## EXERCISE DESCRIPTION
Would you restate, word for word, only the lines starting at the one with "Conseils Carrière (233, 115)" and ending with the final line of the entries below? Pictures stay out.

(Dataset records)
::::

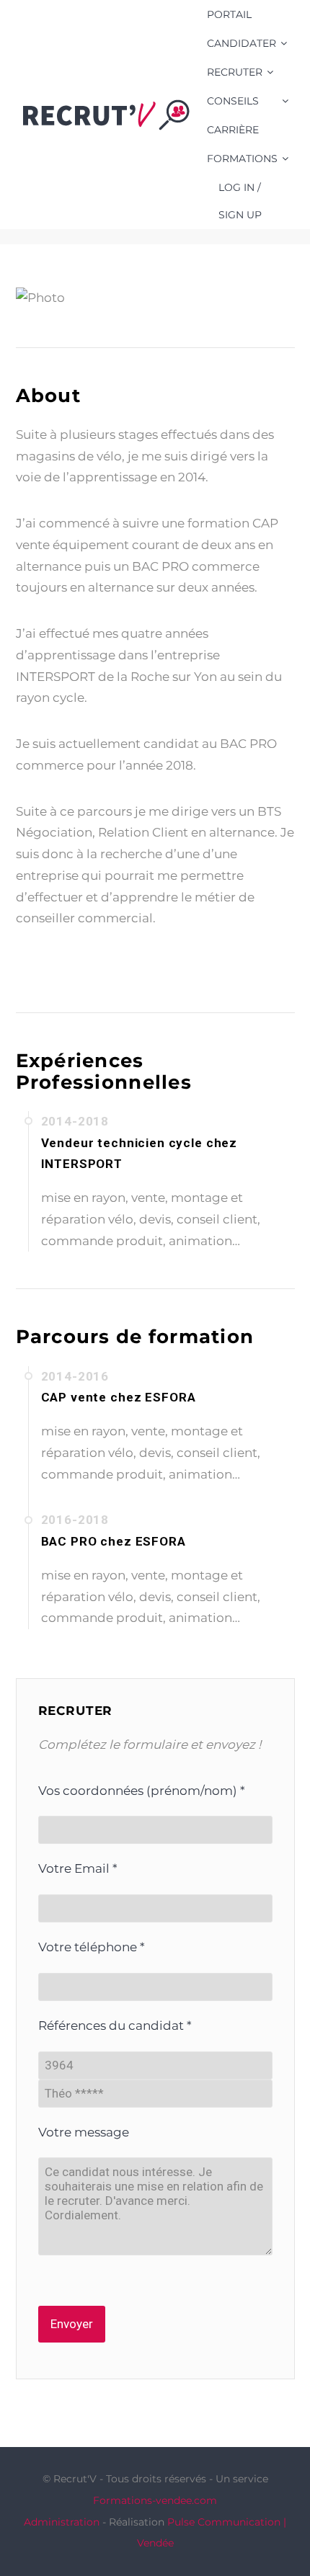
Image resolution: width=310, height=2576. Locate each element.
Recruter (234, 72)
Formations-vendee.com (155, 2500)
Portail (229, 14)
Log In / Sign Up (240, 201)
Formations (242, 158)
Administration (61, 2522)
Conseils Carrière (233, 115)
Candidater (241, 43)
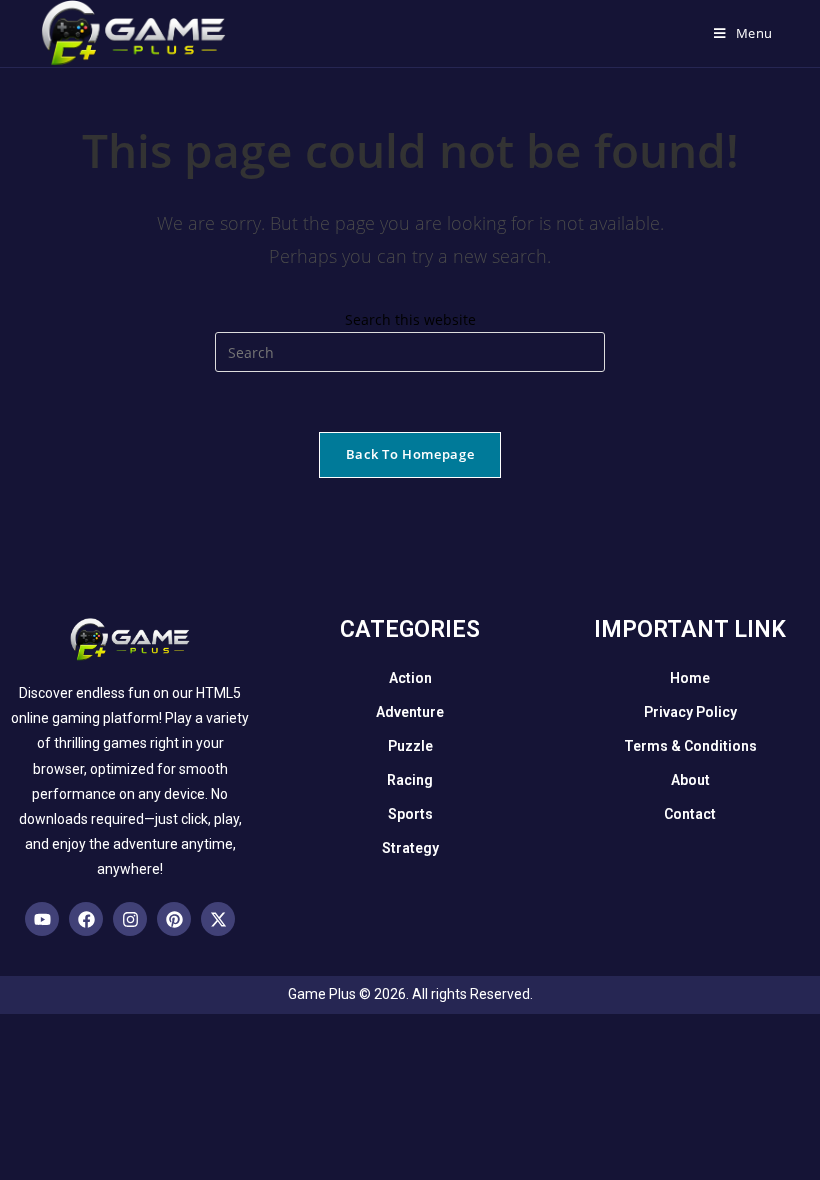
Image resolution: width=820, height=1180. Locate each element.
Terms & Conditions (690, 746)
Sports (410, 814)
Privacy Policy (690, 712)
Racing (410, 780)
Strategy (410, 848)
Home (690, 678)
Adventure (410, 712)
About (690, 780)
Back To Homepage (410, 454)
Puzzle (410, 746)
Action (410, 678)
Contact (690, 814)
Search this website (410, 319)
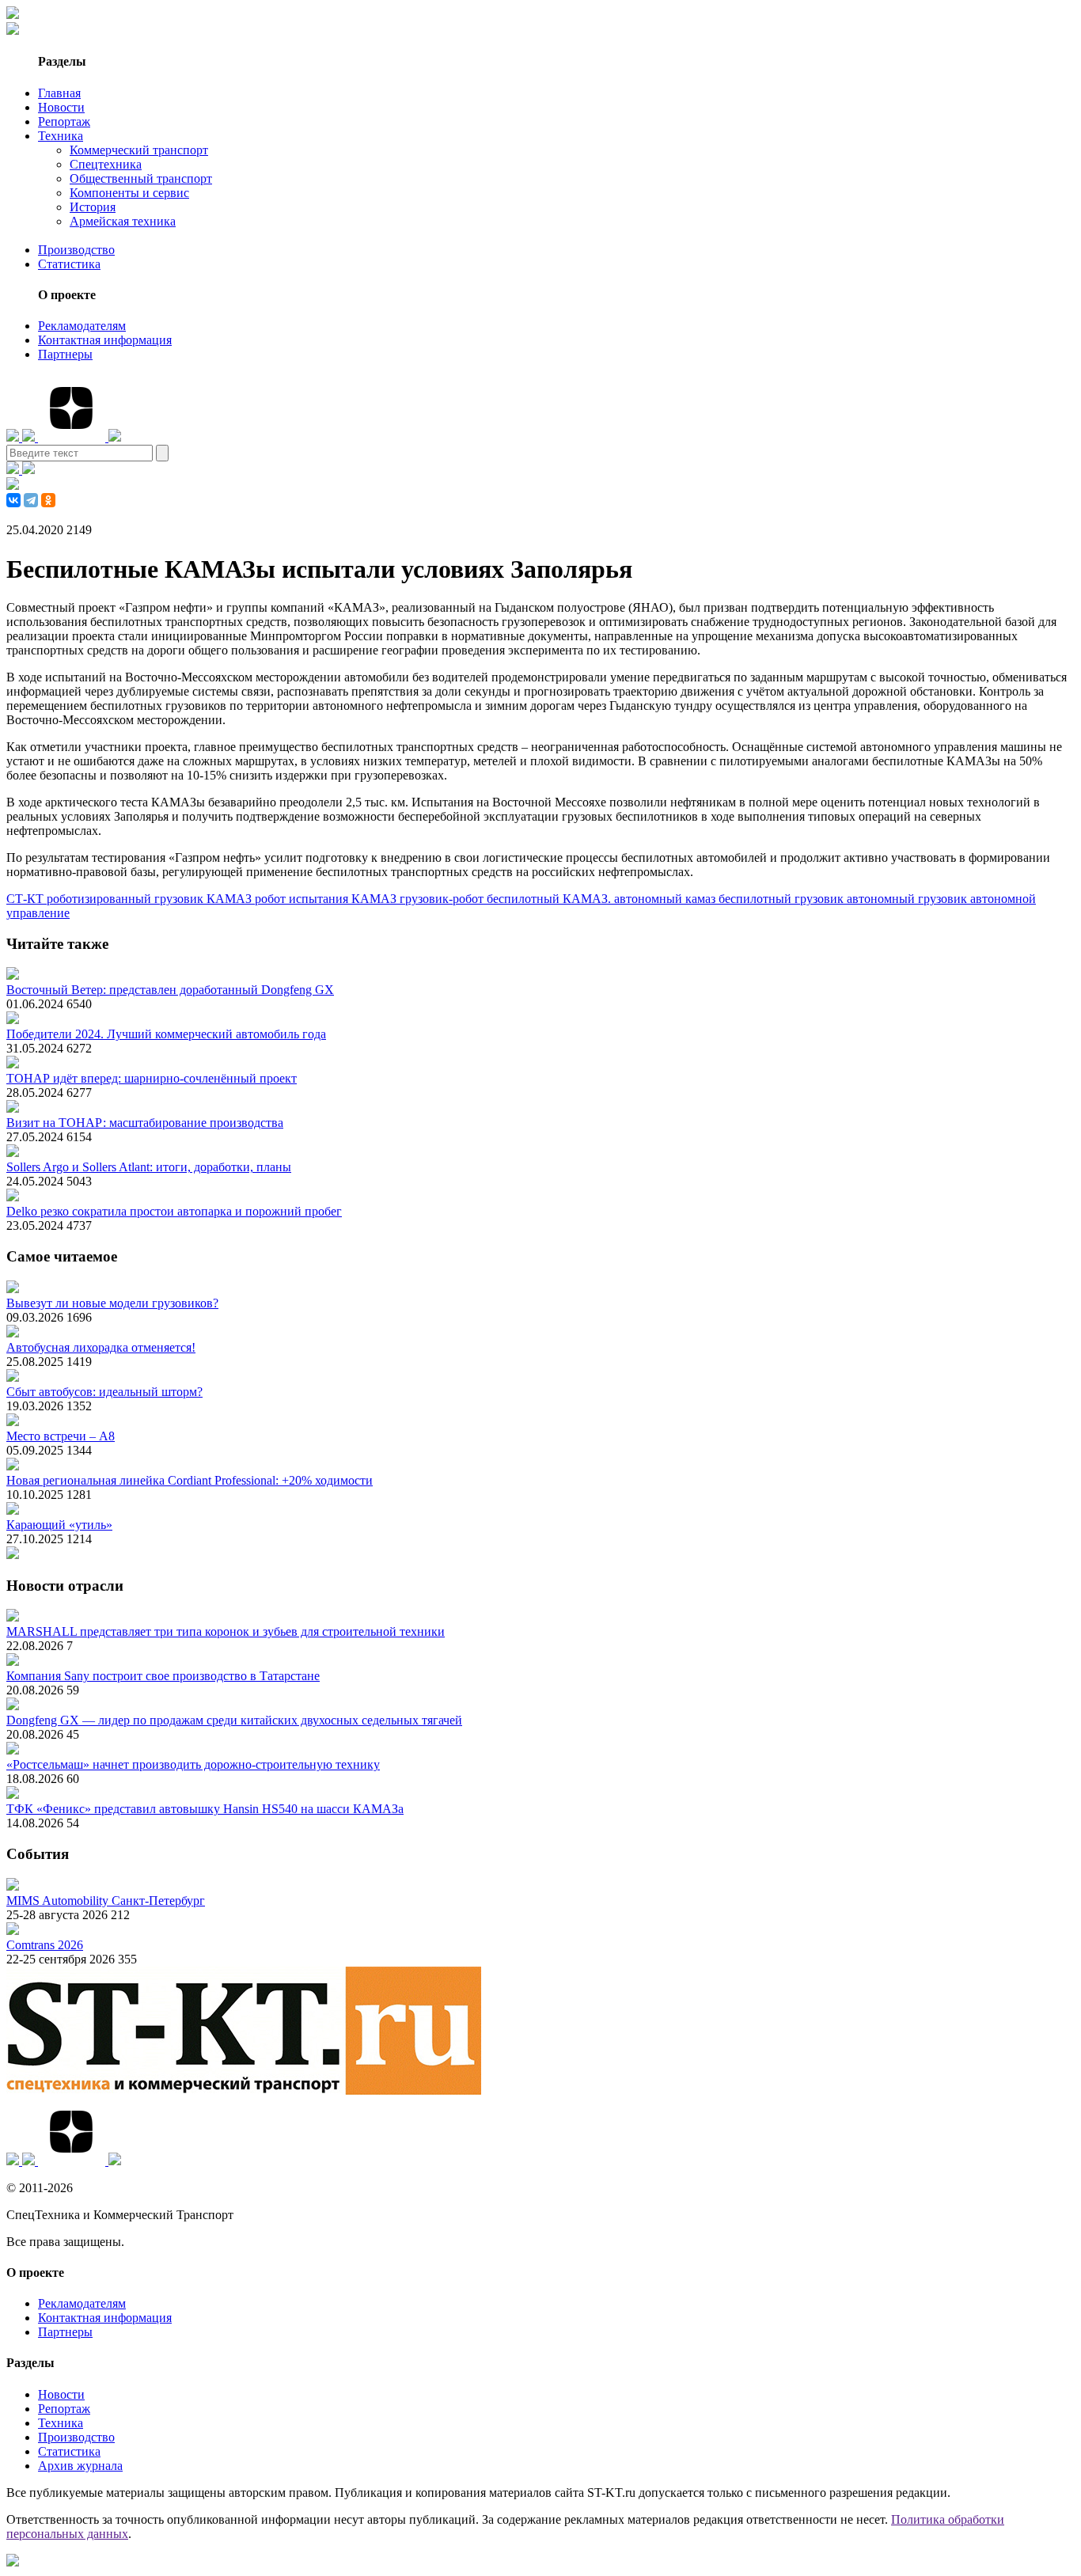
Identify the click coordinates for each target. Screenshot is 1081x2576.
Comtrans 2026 (44, 1945)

::::

## TASK SOLUTION
Conseils Carrière (233, 115)
Candidater (241, 43)
Image resolution: width=820, height=1180. Locate each element.
Terms & Conditions (690, 746)
Sports (410, 814)
Privacy Policy (690, 712)
Racing (410, 780)
Strategy (410, 848)
Home (690, 678)
Adventure (410, 712)
About (690, 780)
Back To Homepage (410, 454)
Puzzle (410, 746)
Action (410, 678)
Contact (690, 814)
Search this website (410, 319)
Identify the click coordinates for each target. Screenshot is 1081x2576.
Comtrans 2026 (44, 1945)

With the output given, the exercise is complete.